Bununla beraber gerginleşen ilişkiler ve çekilmenin gerçekleşmediği durumda PKK’nın ülke sınırları içinde silahlı varlığını devam ettirmesi, Türkiye’nin devlet olma özelliğini zaafa uğratır.
Danışma Kurulu üyesi olduğum BİLGESAM’ın Başkanı kıymetli dostum Doç. Dr. Atilla Sandıklı’nın 9 Eylül’de yayınlanan “Çözüm Süreci Nereye Gidiyor?” başlıklı yazısından iki paragrafı şimdi sizlerle paylaşmak istiyorum.
“Çekilme aşamasına riayet etmediği halde Haziran ayında çekilmenin tamamlandığını beyan eden terör örgütü, 9 Eylül 2013 tarihinde ise çekilmeyi durdurduğunu açıklamıştır…
Ülke sınırları içinde silahlı bir gücün herhangi bir müdahale olmadan varlığını ve faaliyetlerini sürdürmesi ciddi bir devlet anlayışıyla bağdaşmamaktadır…
Çekilmenin gerçekleşmediği durumda terör örgütünün yurt sınırları dâhilinde silahlı varlığını ve faaliyetlerini devam ettirmesi Türkiye’nin devlet olma vasfı ile uyumlu değildir…
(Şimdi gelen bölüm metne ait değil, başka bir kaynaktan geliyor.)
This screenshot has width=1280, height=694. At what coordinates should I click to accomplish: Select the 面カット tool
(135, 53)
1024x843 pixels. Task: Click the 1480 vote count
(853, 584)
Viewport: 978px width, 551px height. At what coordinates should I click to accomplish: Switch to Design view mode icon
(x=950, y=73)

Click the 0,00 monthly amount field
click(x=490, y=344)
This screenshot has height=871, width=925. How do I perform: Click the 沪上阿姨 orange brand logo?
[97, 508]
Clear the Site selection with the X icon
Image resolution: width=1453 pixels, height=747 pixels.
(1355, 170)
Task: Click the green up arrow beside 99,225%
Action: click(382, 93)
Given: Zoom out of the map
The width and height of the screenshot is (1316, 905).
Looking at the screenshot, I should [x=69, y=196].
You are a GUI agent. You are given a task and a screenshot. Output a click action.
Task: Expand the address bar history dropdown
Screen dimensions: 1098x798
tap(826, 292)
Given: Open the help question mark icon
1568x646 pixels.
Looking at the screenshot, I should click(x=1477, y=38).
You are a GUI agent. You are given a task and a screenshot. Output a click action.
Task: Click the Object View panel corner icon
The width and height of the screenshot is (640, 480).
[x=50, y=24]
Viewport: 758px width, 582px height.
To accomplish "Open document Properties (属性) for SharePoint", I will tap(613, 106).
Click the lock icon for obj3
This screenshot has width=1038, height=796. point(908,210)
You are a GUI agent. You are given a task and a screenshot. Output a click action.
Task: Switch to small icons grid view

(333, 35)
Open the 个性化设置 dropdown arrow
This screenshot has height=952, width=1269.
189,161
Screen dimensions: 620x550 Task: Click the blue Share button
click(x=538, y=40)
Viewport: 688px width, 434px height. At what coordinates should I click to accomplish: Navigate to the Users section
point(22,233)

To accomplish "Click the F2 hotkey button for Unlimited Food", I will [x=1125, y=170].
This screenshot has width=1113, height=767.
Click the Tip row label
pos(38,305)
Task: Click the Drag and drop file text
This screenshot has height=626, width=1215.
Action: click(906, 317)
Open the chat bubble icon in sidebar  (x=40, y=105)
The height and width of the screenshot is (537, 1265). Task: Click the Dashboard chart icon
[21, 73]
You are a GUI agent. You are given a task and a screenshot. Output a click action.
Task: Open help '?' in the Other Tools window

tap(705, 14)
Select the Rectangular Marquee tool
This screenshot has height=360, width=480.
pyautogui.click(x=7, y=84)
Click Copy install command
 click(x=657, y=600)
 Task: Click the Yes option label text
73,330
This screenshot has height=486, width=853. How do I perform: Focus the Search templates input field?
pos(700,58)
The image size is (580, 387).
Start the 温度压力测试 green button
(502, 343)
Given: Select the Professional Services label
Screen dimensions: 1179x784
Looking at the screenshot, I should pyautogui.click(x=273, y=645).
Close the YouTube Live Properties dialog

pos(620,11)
Türkiye’nin kendi sınırları içinde ayrı bir devlet yapılanmasına müsaade etmesi veya bu yapılanma kapsamındaki faaliyetlerin çözüm adına göz ardı edilmesi mümkün değildir.
Hâlihazırda çatışmasız bir dönem bulunsa da, terör örgütünün geri çekilmediği bir süreç Türkiye’yi yakın zamanda büyük bir problemle karşı karşıya bırakabilir.
Mevcut faaliyetlerinden kırsaldaki ve şehirdeki unsurlarına eşgüdüm kazandırarak dağdaki silahlı güce dayalı “devrimci halk savaşı” hazırlığı yaptığı anlaşılan terör örgütünün ilk etapta Gezi olayları benzeri kitlesel, yaygın ve uzun soluklu eylemler başlatabileceği beklenmektedir.”
Bu görüşlere aklı selim sahibi kişilerin katılmaması acaba mümkün mü?